I've already told the tale of how I weaseled my way onto the latest incarnation of the Oregon Petition in this post. It was easy. I read a couple of papers on glaciology, made up a bunch of sciency sounding nonsense in a letter I wrote Dr. Arthur Robinson, and bingo! in a couple of weeks was sent a copy of the petition, which I then signed and mailed back.
Well, the new version of the petition will be published on Monday and, unless my copy went astray in the mail, I expect to have joined 31,000 other scientists in "rejecting claims of human-caused global warming".
Obviously, I did not use my real name on the petition. I won't give the name I actually did use, but here's a hint: I stayed away from my usual favorites. So, no Dr. Eric Von Dickenstein. And no Haywood J. Blome. I also did not sign the petition as Professor P.P. Weiner, because Professor P.P. is actually real, and in fact edited several volumes on Canada's nuclear weapons policy (along with J.M. Careless!) back in the 1980s.
For I would not wish to sully Mr. Weiner's reputation by associating him with such a low endeavour as the Oregon Petition.
Update: It appears I made the list. I signed the card "Michael F. Murphy" (real name Michael J.) and there indeed is one such on the petition.
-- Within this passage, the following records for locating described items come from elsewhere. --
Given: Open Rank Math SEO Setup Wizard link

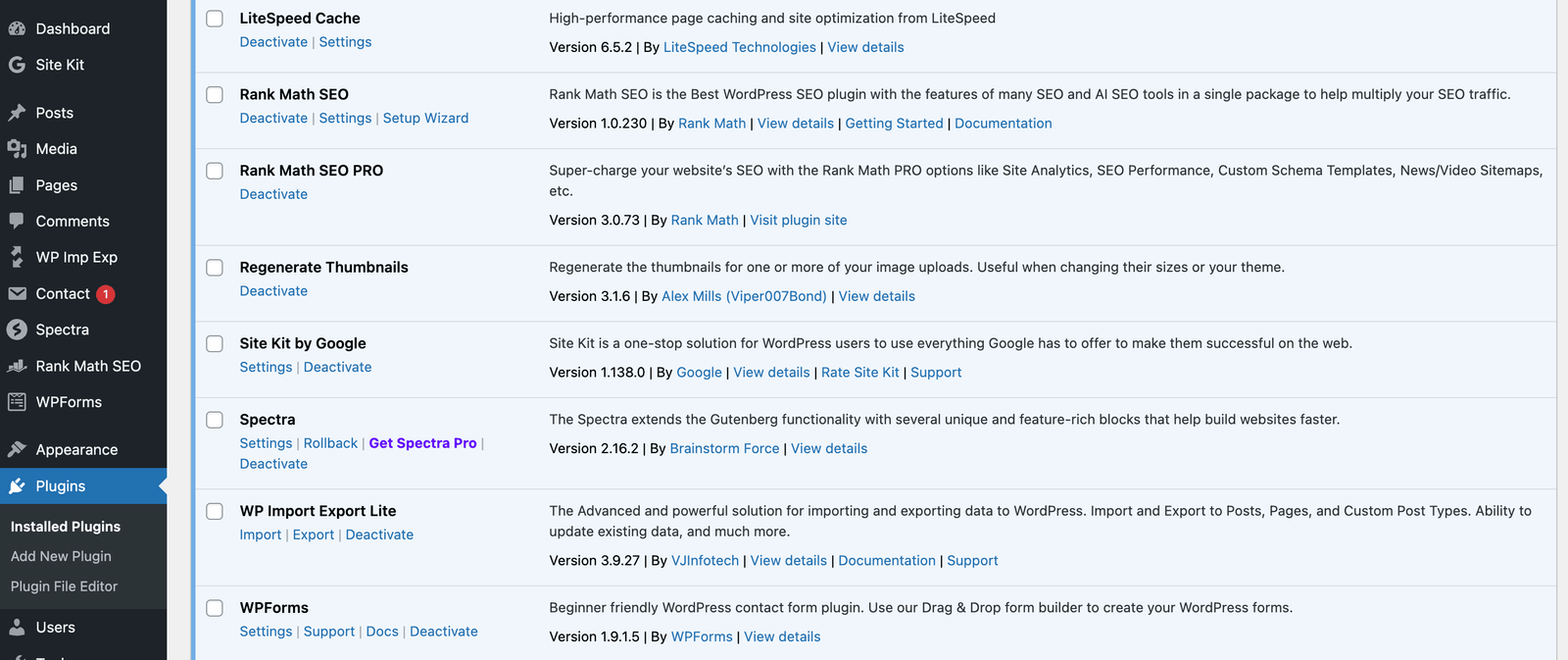Looking at the screenshot, I should pyautogui.click(x=425, y=118).
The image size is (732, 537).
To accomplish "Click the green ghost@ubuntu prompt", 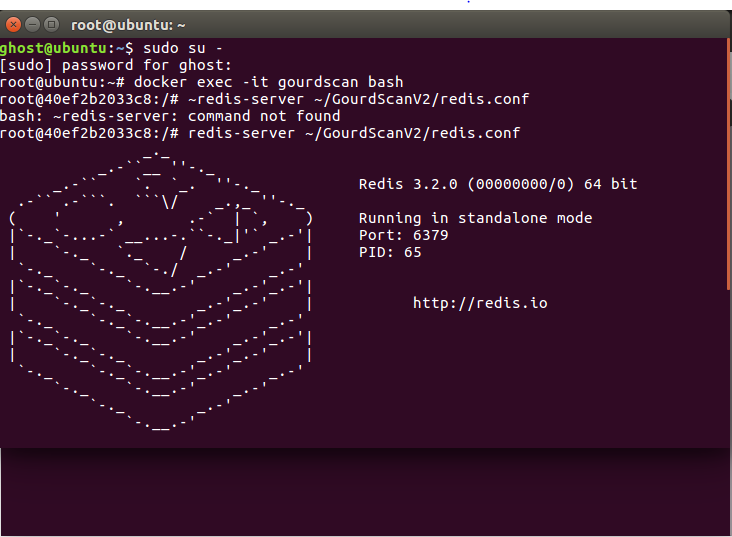I will pyautogui.click(x=54, y=48).
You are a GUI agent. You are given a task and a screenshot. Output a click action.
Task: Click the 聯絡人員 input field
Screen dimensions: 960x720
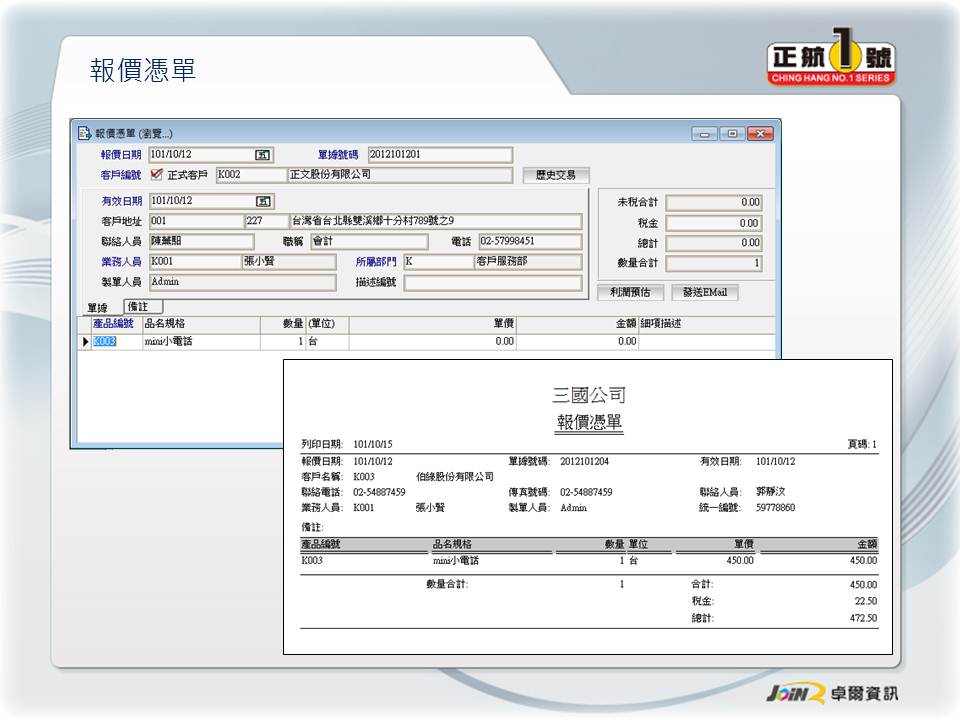[201, 242]
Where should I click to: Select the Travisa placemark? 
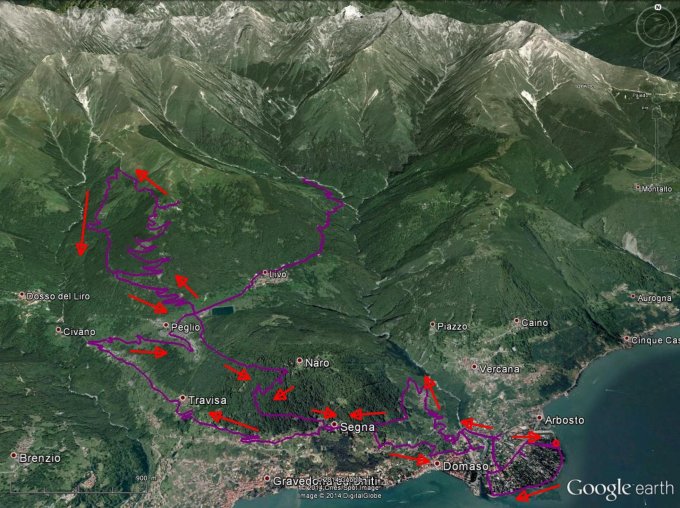click(181, 400)
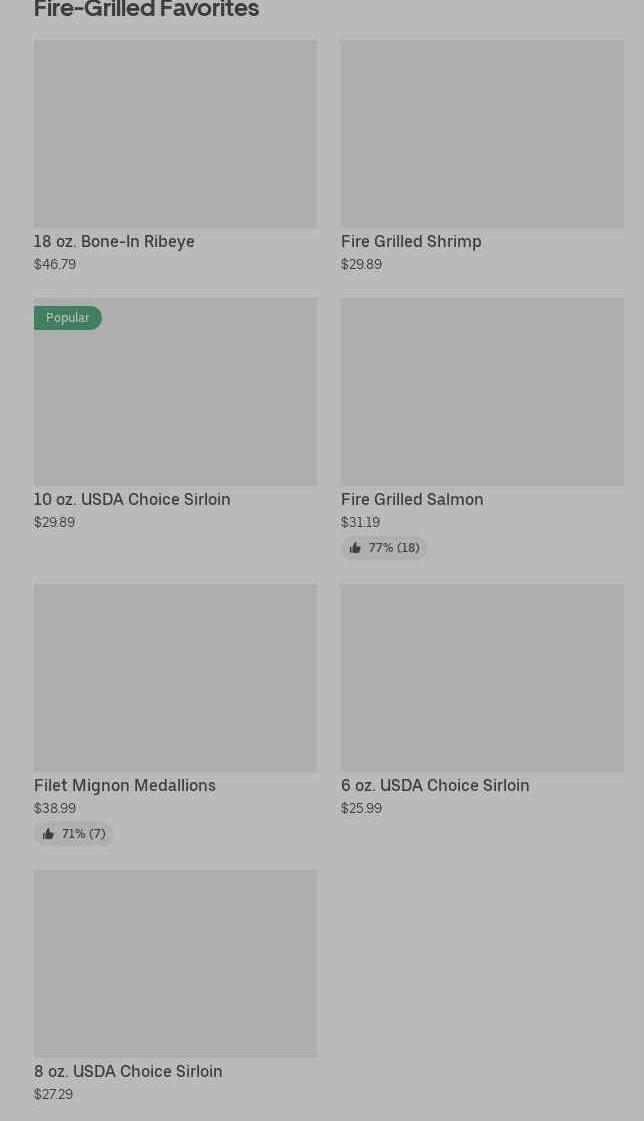Open the 18 oz. Bone-In Ribeye photo
Image resolution: width=644 pixels, height=1121 pixels.
[175, 134]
On the other hand, I don't recall adding "MD" after my name, or anything for that matter, but my handwriting is notoriously horrible and they may have misinterpreted a flourish. (note: the "X" I write on the petition in the original post was done on a photocopy created for the purpose.)
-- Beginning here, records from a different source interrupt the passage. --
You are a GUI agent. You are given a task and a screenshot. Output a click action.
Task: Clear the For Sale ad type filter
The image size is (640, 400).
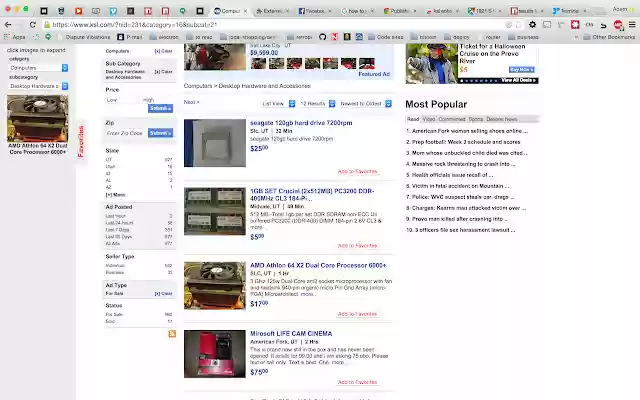pyautogui.click(x=165, y=293)
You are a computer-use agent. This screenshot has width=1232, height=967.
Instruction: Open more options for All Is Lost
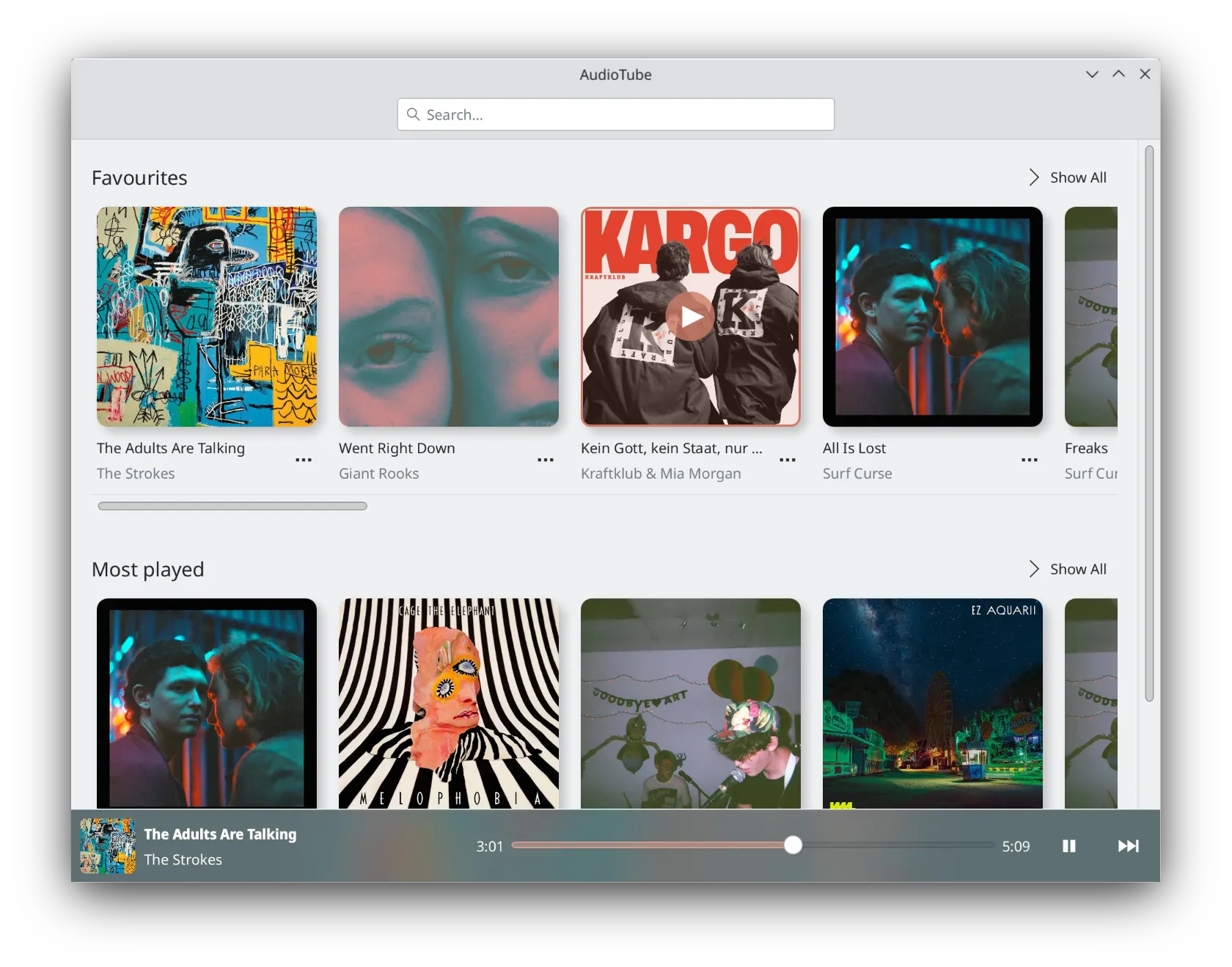(x=1030, y=460)
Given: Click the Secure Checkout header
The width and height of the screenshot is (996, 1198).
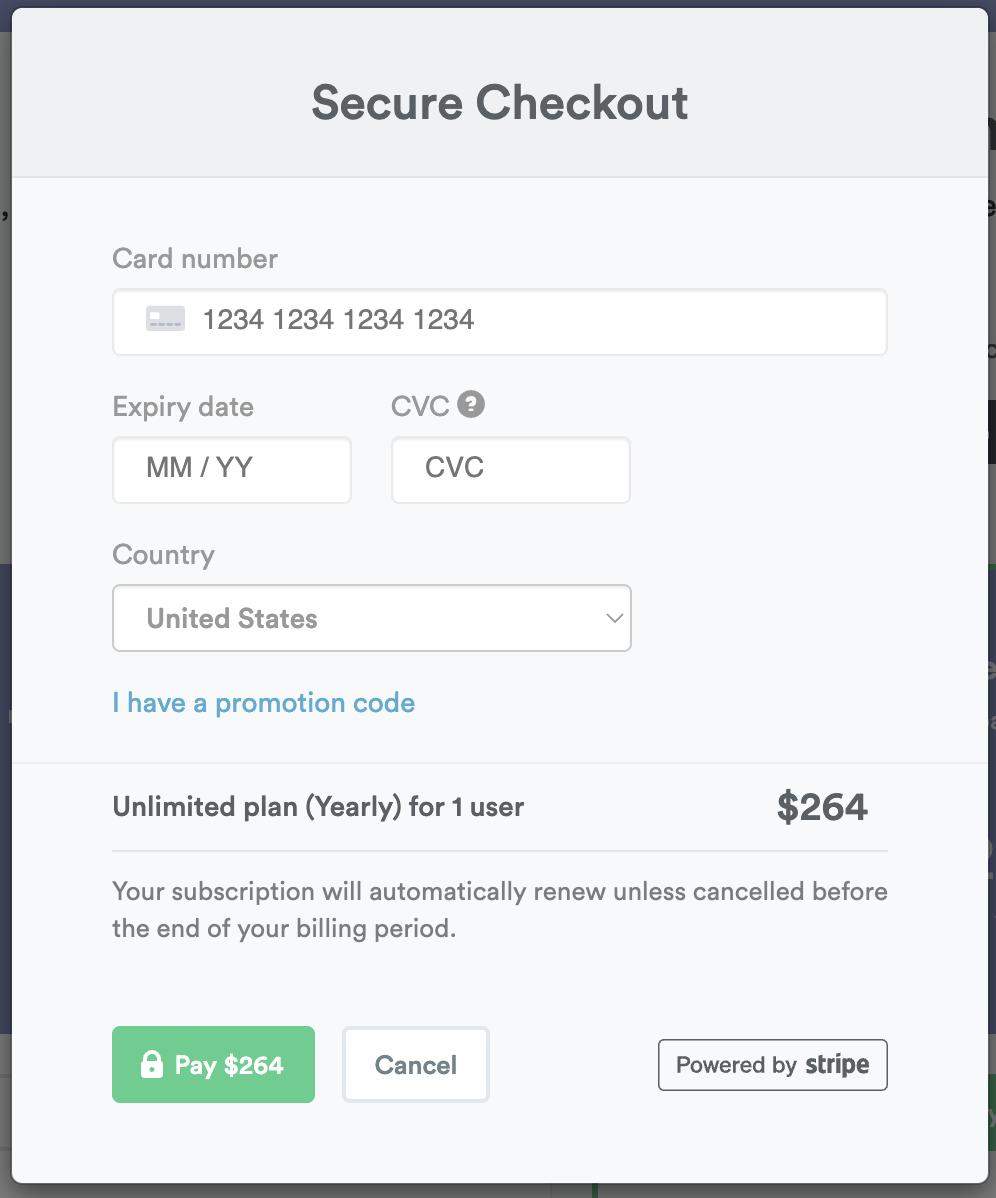Looking at the screenshot, I should [500, 101].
Further Update: I am attempting to confirm with the Oregon Institute that the signature is indeed my own.
Update to Further Update: Alas, the Michael F. Murphy on the petition is not my signature, according to A.B. Robinson. So I suppose for total accuracy's sake I should say that I was invited to sign the petition, though my name did not appear on the final list. I wondered if something had gone wrong with the letter containing my petition card when the further cards I asked for did not arrive. I would assume the postie who got assigned my mail was unable to read my handwriting.
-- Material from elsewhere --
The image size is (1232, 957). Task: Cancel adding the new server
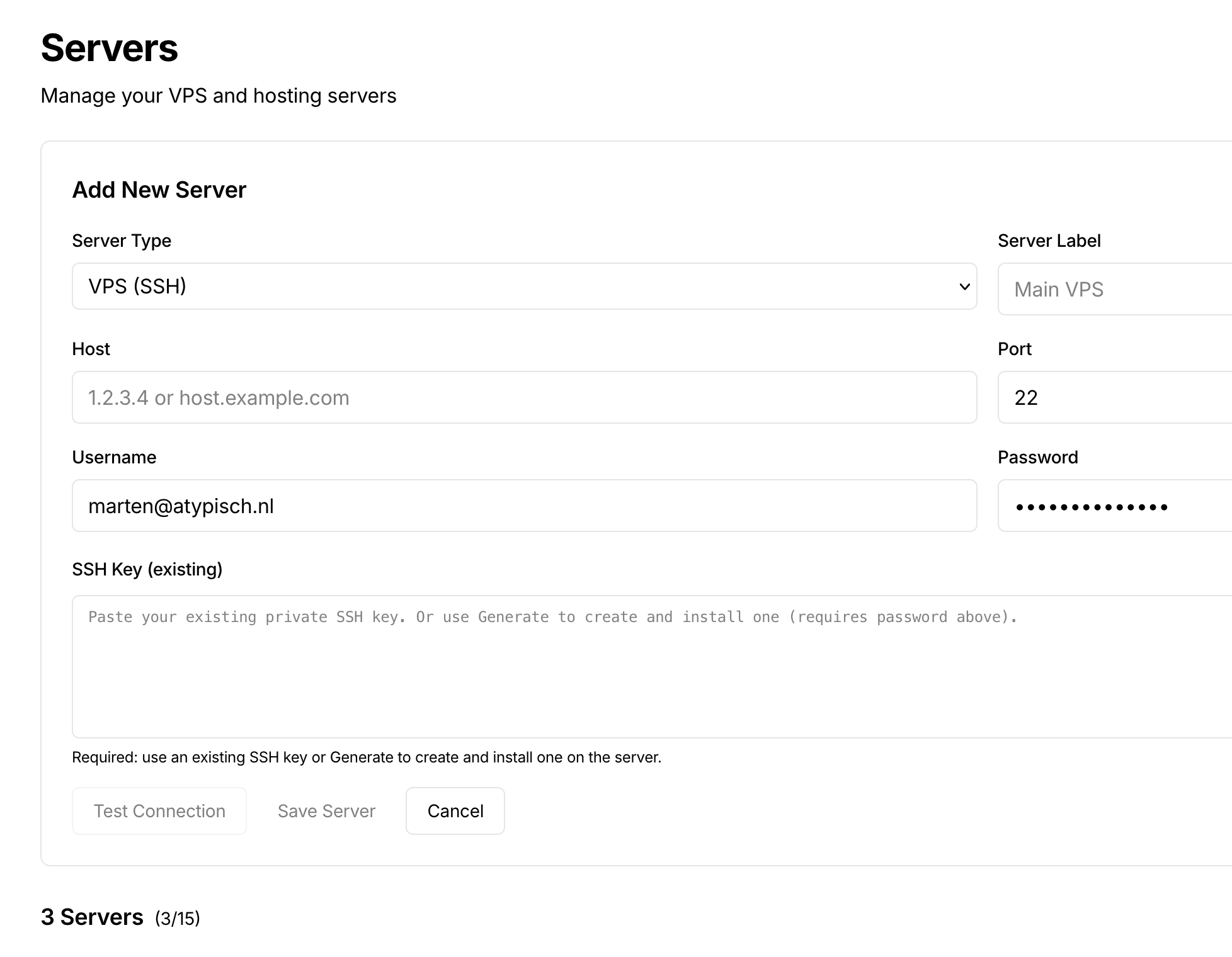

But not to worry. You can be your own fake scientist. The Oregon Institute has put their petition online here, though you still have to send it back to them snail-mail Be sure to tell them what your "specialized scientific experience" is.
As for me, I'll be trying again to make it on the next go round.
(And of course my main point still holds: You sign your name to the petition, tell what your degree is supposed to be in, and mail the petition in. That's the entire extent of the screening.)